底知れぬエジプトの「可能性」を日本が引き出す理由──両国を結ぶ、才と優しさの物語は新章へ

正式開館が待たれる大エジプト博物館を訪れる人々(6月2日、ギザ) Amr Abdallah Dalsh-REUTERS
<時代を超えて新たな文明を生み出し続けてきた原動力、エジプト人が持つ二つの性質とは? そして日本の貢献とは?>
古代の記憶が再び息づこうとしている。ナイルの風がささやくように、時間の砂を超えて現れたのは、偉大なる王たちの夢の欠片だ。
カイロの西、ピラミッドを見渡す丘にそびえる大エジプト博物館。その扉が今、ゆっくりと開かれ、永遠の都が再び光を取り戻しつつある。王の黄金のマスク、神々を象った彫像、淡い砂色に焼けた石碑──それらは数千年の眠りから目覚め、人々に自らの物語を語りかけている。
一方、はるか東の島国・日本でも、ラムセス大王の足跡が静かに熱を帯びている。ラムセス大王展(豊洲のCREVIA BASE Tokyoで2026年1月4日まで開催)の展示会場に並ぶ壮麗な遺物は、ただの展示品ではない。
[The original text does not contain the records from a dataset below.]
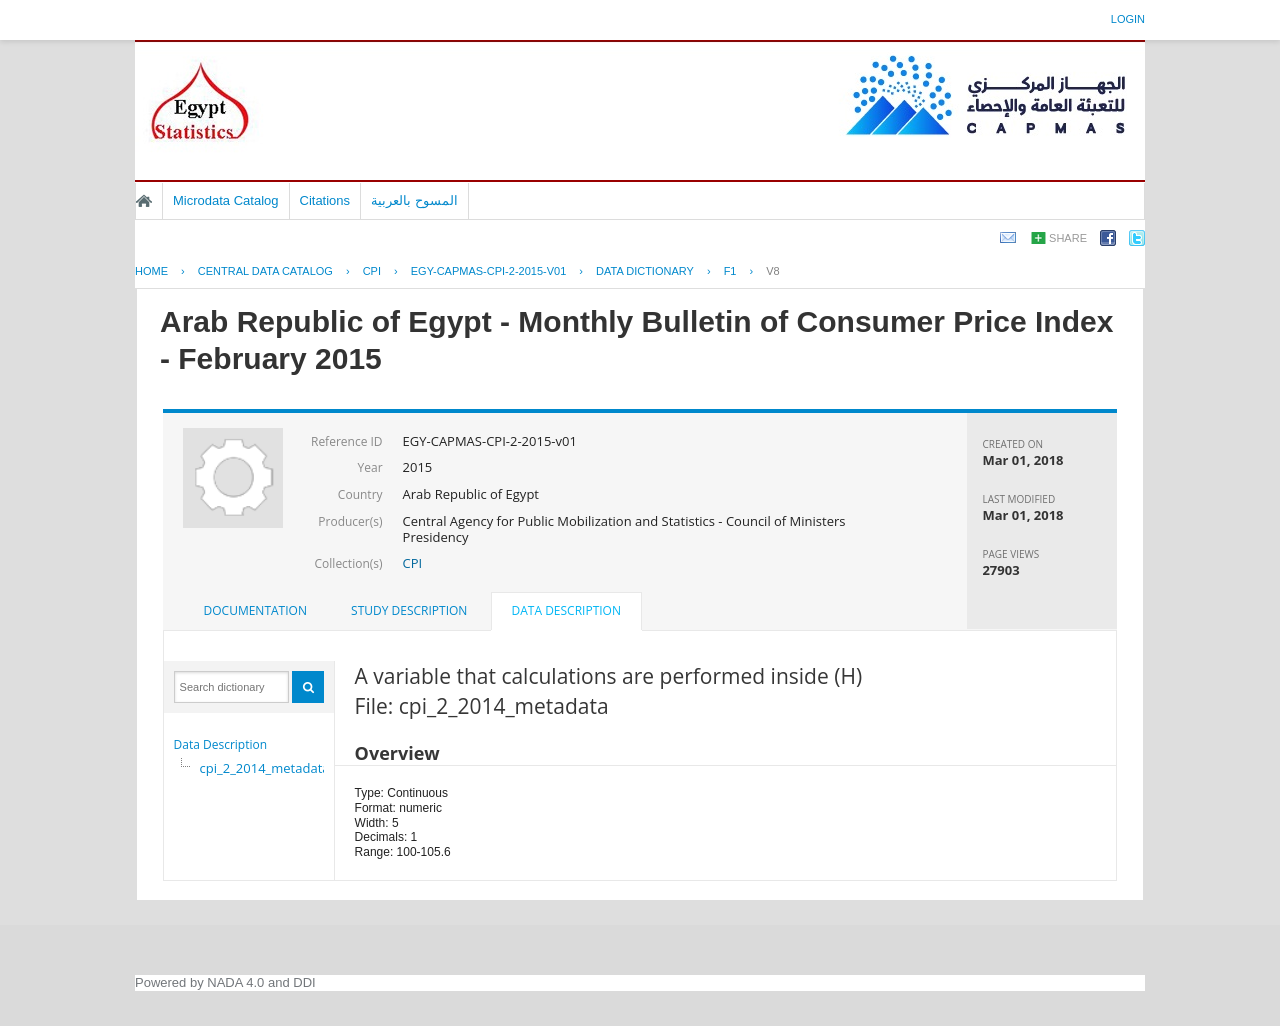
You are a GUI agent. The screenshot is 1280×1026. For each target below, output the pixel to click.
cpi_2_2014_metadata (265, 768)
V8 (772, 271)
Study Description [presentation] (409, 610)
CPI (372, 271)
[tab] (255, 611)
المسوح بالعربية (414, 200)
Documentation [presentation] (255, 610)
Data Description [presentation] (566, 610)
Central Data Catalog (265, 271)
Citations (325, 200)
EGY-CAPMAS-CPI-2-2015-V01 (489, 271)
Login (1128, 19)
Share (1068, 238)
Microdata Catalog (226, 200)
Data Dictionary (645, 271)
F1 (730, 271)
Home (144, 201)
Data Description (221, 744)
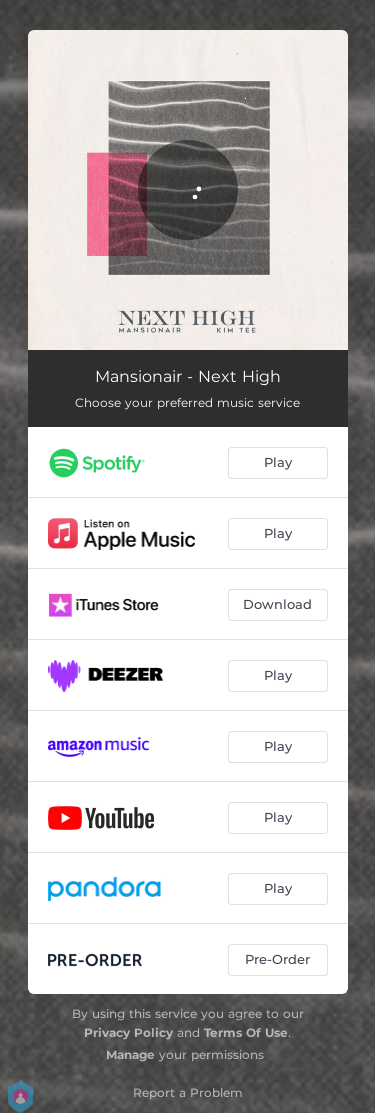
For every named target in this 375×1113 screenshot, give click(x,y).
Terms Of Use (246, 1032)
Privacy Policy (128, 1032)
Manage (130, 1054)
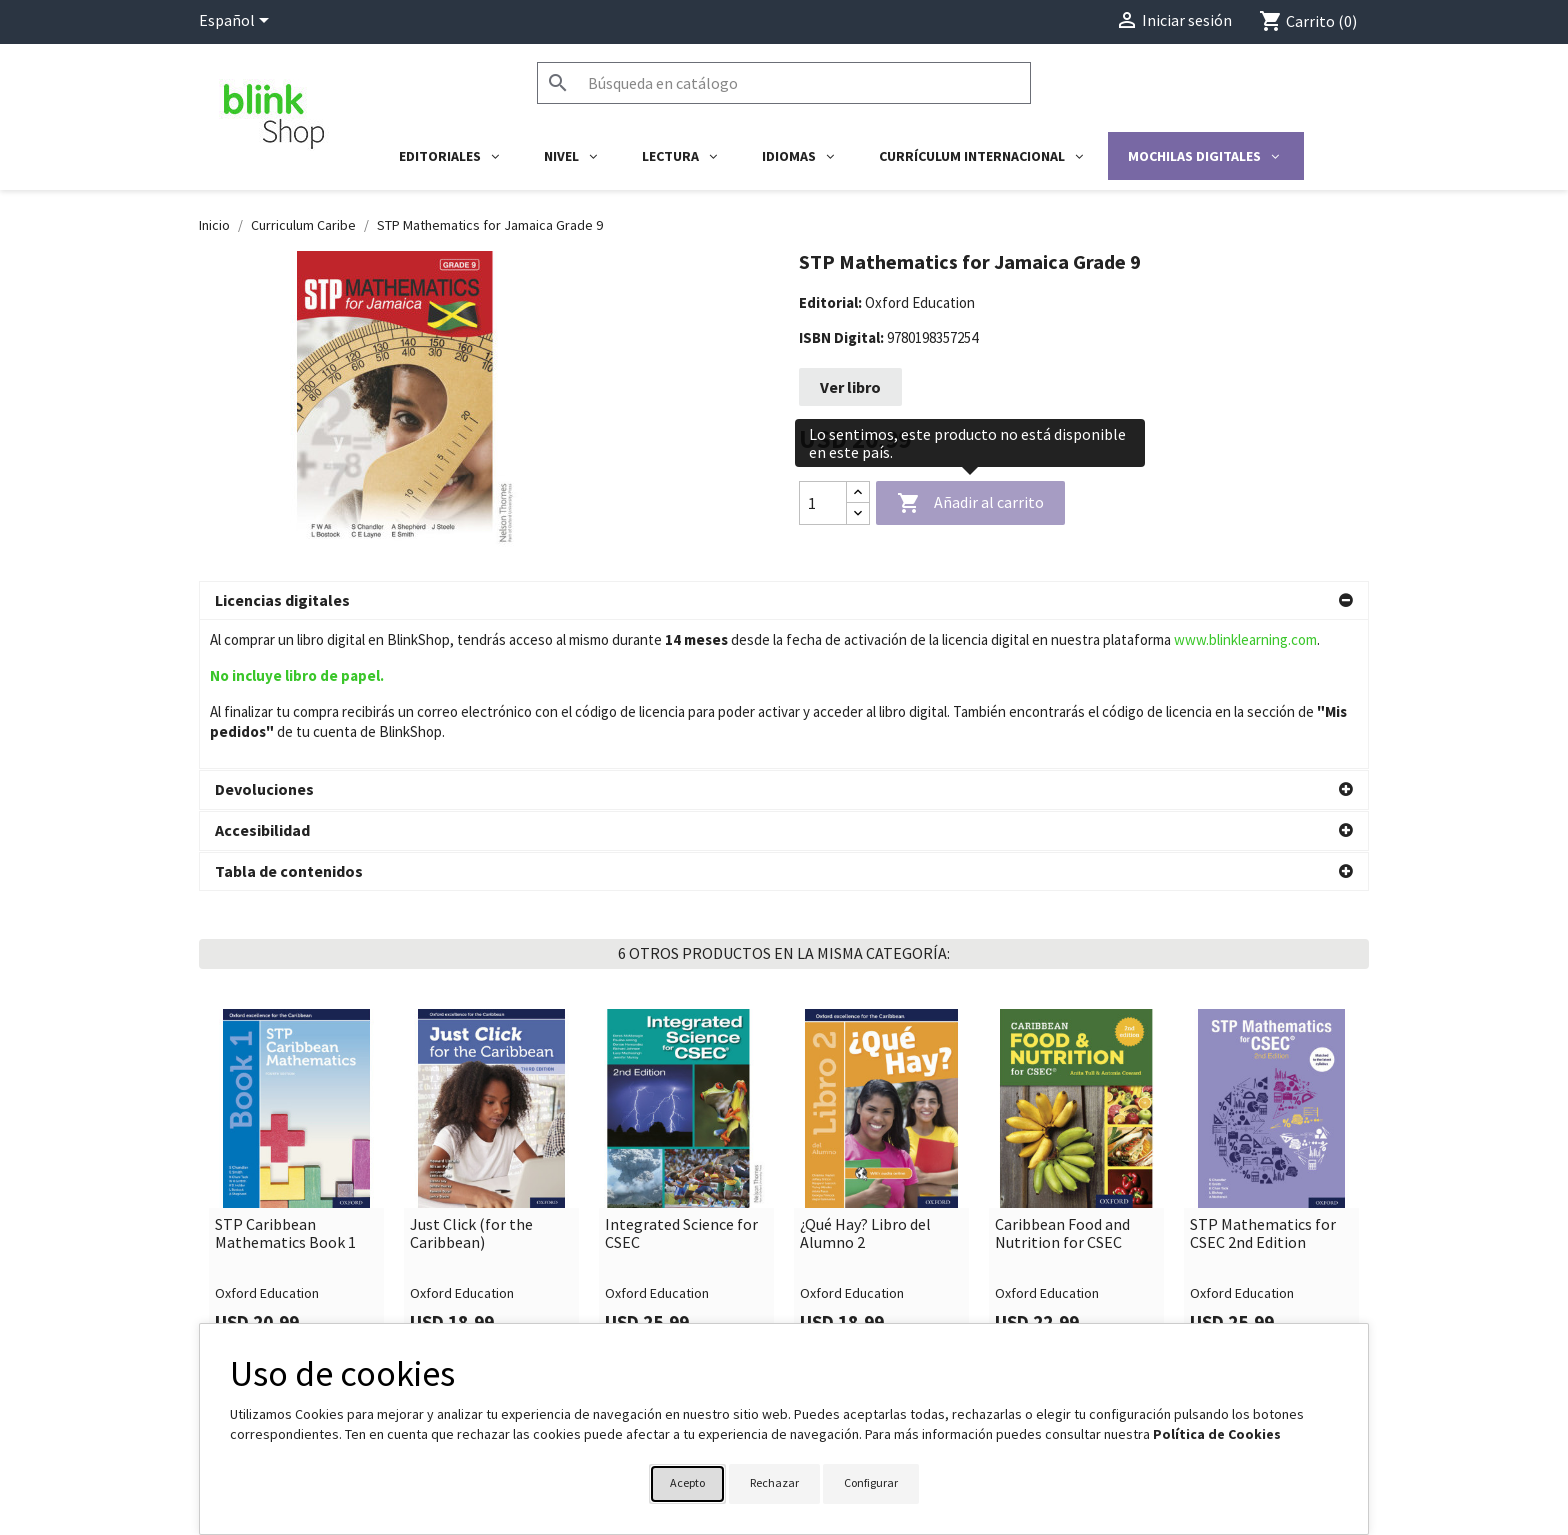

そこには、ファラオが夢見た永遠の王国への祈りが宿っている。訪れる人々は、時空を超えて同じ光景を見つめ、かつてナイルの流れを照らした黄金の太陽を心の中に感じるのだ。
大地を越え、時を越え、古代と現代が出会う──いま、世界は再びエジプトという"記憶の王国"に耳を傾けている。
エジプト、その社会は古代から現在に至るまで進化を遂げてきた。極めて複雑な文化、文明の発展過程を歩み、古代人が築いた文明が失われた後も、時代を超えて新たな文明を生み出し続けてきた。その進化の源となっているのは、私が思うにエジプト人自身が持つ二つの性質によるだろう。
一つ目は「柔軟性」。エジプトが辿ってきた長い歴史を振り返ってみると、この国の人々は自身を取り巻くあらゆる出来事に柔軟に対応し、必死に生き続けてきた。状況に応じて「成す術」を臨機応変に変えていくのはエジプト人が得としていることであろう。
ナーセル大統領やムハンマド・アリの時代のように時には「力」を使うこともあれば、オスマントルコが支配していた時代のように嵐に直接立ち向かわず、現実的なやり方で妥協する道を選んだこともある。大きな時代のうねりの中で、エジプト人という民族はいかなる状況でも柔軟に対応することによって生き続けてきたのだ。